What to do:
Please rewrite the entries between the lines holding "Identify the click" and "FTB2264 Black (255, 662)", inclusive, with the requests kept as they are. Add -13 to every coordinate in the answers.

Information shown:
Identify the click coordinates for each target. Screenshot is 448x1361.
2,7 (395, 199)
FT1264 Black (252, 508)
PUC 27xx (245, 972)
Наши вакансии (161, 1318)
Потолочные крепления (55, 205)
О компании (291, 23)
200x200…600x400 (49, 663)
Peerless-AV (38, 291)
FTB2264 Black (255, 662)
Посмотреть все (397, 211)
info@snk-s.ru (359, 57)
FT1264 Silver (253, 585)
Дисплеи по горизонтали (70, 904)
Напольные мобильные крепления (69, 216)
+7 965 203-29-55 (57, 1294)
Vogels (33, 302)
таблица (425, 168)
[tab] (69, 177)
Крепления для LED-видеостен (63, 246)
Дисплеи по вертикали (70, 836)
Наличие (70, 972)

==

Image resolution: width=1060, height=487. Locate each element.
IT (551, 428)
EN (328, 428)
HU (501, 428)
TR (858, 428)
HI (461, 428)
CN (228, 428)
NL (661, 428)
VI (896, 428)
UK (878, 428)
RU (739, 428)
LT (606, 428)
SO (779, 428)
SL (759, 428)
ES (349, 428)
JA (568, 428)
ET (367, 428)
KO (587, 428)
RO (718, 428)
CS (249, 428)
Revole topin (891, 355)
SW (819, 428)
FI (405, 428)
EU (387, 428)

Correct result:
Identify the click coordinates for each target. Screenshot is 448x1361.
2,7 (382, 186)
FT1264 Black (239, 495)
PUC 27xx (232, 959)
Наши вакансии (148, 1305)
Потолочные крепления (42, 192)
О компании (278, 10)
200x200…600x400 (36, 650)
Peerless-AV (25, 278)
FTB2264 Black (242, 649)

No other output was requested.